The C# compiler understands a keyword called "internal". To make the best decisions about factoring into separate projects, you should really understand the power of this.
The JIT compiler in the runtime will never inline a function call that crosses an assembly boundary, which has a performance implication. (The reason is to do with Code Access Security).
There are many more examples, so the decision really does make a difference.
I'll use a Winforms applications as an example. The pattern I have started getting into is this. The solution is called Example.
Example.Entities - This project will contain my business objects and the related heirachy of classes
Example.Dal - I put all business logic and data access logic in this project (namespace) This is the code that loads your business objects and then passes them to another layer.
Example.Gui - I put all my Winforms and GUI utility code here and my 'main' starting entry method. You could also just choose to call this project Example. I still like using the namespace Example.Gui for code separation.

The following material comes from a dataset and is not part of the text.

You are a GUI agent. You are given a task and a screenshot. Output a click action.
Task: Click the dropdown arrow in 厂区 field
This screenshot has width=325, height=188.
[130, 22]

Example.Test - You can put all your test code in this project.
I try to drive code into the Entities if it belongs to one of the business objects or a business object collection.
Gui will reference the Entities and the Dal (Data Access Layer).
Depending on how you write your Dal it may reference your Entities.
Test should reference Entities, Dal, and maybe Gui.
The Entities is its own Assembly dll so that you could use it in other projects. Or return them from a .NET SOAP Service.
The GUI layer should view the internals of the DAL as a blackbox. Your main app should not care how the business objects get loaded or persisted. But you should use your Test project to test your DAL thoroughly.